Can you use mayonnaise in desserts

 

It sounds strange at first, but mayonnaise works surprisingly well in some desserts because it’s basically oil + eggs + a little vinegar—which are common baking ingredients. When used correctly, it adds moisture, richness, and tenderness without tasting like mayo.


Why It Works

  • Oil → keeps the dessert soft and moist.

  • Egg yolk → adds richness and structure.

  • Acidity (vinegar) → enhances chocolate flavor and tenderizes the crumb.


Common Desserts That Use Mayonnaise

  1. Chocolate Cake – Classic use! Mayo replaces some or all of the fat (butter/oil) for an ultra-moist texture.

  2. Brownies – Gives a fudgier, dense texture.

  3. Cupcakes – Especially chocolate ones; mayo blends in seamlessly.

  4. Quick Breads – Like banana or zucchini bread for added moisture.

  5. Moist Layer Cakes – Perfect for rich, decadent cakes without extra butter.


Will It Taste Like Mayo?

No—when baked, the mayo flavor disappears.

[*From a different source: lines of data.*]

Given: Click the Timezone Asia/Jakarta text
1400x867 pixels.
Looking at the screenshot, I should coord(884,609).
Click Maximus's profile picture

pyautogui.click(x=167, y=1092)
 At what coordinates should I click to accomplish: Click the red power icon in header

Instead, you get a rich, moist dessert. (Unless you add too much, then…well, you might regret it.)


How to Substitute Mayo

  • Replace ½ cup of oil with ½ cup of mayo in most cake recipes.

  • If recipe calls for butter, you can replace some (not all) with mayo for moisture.


Don’t use mayo in desserts that rely on whipped butter for texture (like shortbread or cookies that need crispness).